I'm pro-porn as part and parcel of being sex-positive. And I'm sex-positive because, well, I just can't imagine being any other way. It just feels right. This society is sex-negative, no two ways about it. And what's bizarre is that sex is either dirty, nasty, base, shallow, frivolous, scorn-worthy; or it's sacred, holy, extraordinary, on a pedestal above the rest of the world.
Neither of those are right. And it saddens me that those are our options (and astounds me at how often the two polar opposites are conflated). So how could I not be sex positive?
Annie Sprinkle and Mae Tyme talk porn
I encourage everyone to read this conversation between sex-positive activist Annie Sprinkle and anti-porn radical feminist Mae Tyme. Here's an excerpt, but seriously, read the whole thing.
Annie Sprinkle: To me pornography is any photo, film or drawing that shows hard-core explicit sex. How exactly do you view pornography?
Mae Tyme: As something that is overwhelmingly by, about and for men. It is a world wide industry that generates gazillions of dollars every year from which women do not benefit.
A: In porn films female performers get paid a whole heck of a lot more than the male performers.
M: I didn’t know that. I’ve always viewed pornography as an aspect of oppression of women, not of our liberation. And I view the nuclear family pretty much that too. So I’ve tried to develop a sexuality that isn’t about men or what they want, but is entirely about women and how we relate to each other.
A: Presently I’m actually interested in trying to do the same thing.
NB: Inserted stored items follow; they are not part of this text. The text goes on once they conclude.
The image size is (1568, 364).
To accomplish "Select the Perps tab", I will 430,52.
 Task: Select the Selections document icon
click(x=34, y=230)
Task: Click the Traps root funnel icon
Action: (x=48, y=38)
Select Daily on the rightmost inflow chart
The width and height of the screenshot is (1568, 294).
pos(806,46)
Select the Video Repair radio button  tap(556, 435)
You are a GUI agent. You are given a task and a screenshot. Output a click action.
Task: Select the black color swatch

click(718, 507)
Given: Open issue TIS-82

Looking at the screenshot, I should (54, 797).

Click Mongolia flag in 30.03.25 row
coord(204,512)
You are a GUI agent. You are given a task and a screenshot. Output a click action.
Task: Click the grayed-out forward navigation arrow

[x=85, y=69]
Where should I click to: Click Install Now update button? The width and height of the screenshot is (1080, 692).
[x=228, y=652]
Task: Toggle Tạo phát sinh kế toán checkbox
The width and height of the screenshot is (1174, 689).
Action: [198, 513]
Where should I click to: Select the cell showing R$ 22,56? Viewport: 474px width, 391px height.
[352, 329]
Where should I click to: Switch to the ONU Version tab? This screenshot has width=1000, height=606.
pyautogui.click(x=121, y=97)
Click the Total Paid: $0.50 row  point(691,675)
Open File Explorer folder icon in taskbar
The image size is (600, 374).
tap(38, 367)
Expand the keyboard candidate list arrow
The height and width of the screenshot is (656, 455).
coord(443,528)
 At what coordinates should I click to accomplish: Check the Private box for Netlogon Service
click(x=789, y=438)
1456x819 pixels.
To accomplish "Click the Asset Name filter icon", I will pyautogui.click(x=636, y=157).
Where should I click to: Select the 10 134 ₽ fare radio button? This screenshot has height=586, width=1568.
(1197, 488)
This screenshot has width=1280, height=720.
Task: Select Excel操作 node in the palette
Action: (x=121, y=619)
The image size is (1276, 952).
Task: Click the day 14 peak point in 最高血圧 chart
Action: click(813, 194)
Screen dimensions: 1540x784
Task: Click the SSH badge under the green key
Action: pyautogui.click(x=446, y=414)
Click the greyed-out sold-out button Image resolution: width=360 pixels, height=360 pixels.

Would a typical sex magazine just totally turn you off?
M: Yes. I am trying to learn what sex is about for a free and voluntarily participating woman. My view has been that all women that do pornography are either terribly misinformed, or they’ve been enslaved. You tell me that’s not true at all. That being in porn can be liberating and profitable.
A: I agree that we all have a lot of programmed ideas about what is sexy. I get irked. Oh God, not another white teddy. There is plenty of room for porn to be more creative, experimental, feminist, and more erotic for women. But it’s harder to create that than you might think. That’s the challenge I love.